Quote the thread below on reading feather files through an API Gateway proxy, from "This gives an" up to and including "all works fine.".

■ Selected passage:
[start]

0

I am using api gateway proxy for s3 to read feather files. Below is the simplest form of the code I am using.

import pandas as pd

s3_data=pd.read_feather('https://<api_gateway>/<bucket_name/data.feather>')

This gives an error -

   reader = _feather.FeatherReader(source, use_memory_map=memory_map)
  File "pyarrow\_feather.pyx", line 75, in pyarrow._feather.FeatherReader.__cinit__
  File "pyarrow\error.pxi", line 143, in pyarrow.lib.pyarrow_internal_check_status
  File "pyarrow\error.pxi", line 114, in pyarrow.lib.check_status
OSError: Verification of flatbuffer-encoded Footer failed.

If I keep the feather file on my local and read it like below, all works fine.

s3_data=pd.read_feather("file://localhost//C://Users//<Username>//Desktop//data.feather")

How do I make this work ?

Naxi
  • 1,504
  • 5
  • 33
  • 72

1 Answers1

0

Maybe the gateway proxy needs to do some redirection, that makes it fail. I would have done something like this:

from s3fs import S3FileSystem

fs = S3FileSystem(anon=True)

[end]

■ Material:
[start]

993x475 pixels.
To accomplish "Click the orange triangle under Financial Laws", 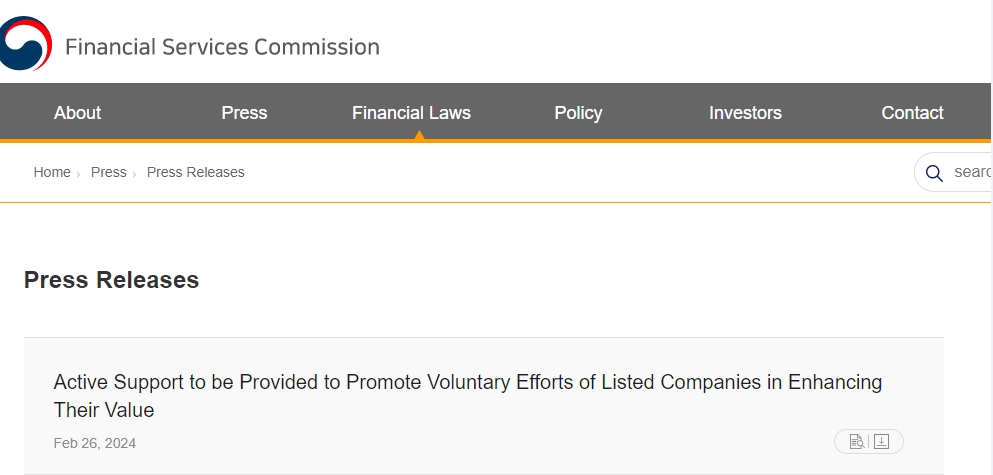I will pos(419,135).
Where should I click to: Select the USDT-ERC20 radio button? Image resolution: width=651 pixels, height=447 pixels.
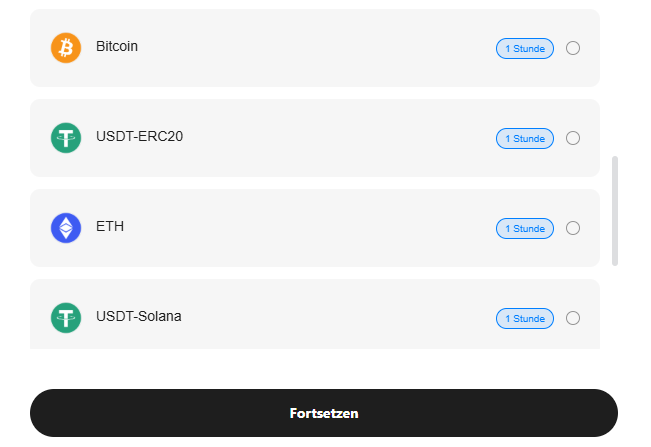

[end]

■ Solved exercise:
This gives an error -

   reader = _feather.FeatherReader(source, use_memory_map=memory_map)
  File "pyarrow\_feather.pyx", line 75, in pyarrow._feather.FeatherReader.__cinit__
  File "pyarrow\error.pxi", line 143, in pyarrow.lib.pyarrow_internal_check_status
  File "pyarrow\error.pxi", line 114, in pyarrow.lib.check_status
OSError: Verification of flatbuffer-encoded Footer failed.

If I keep the feather file on my local and read it like below, all works fine.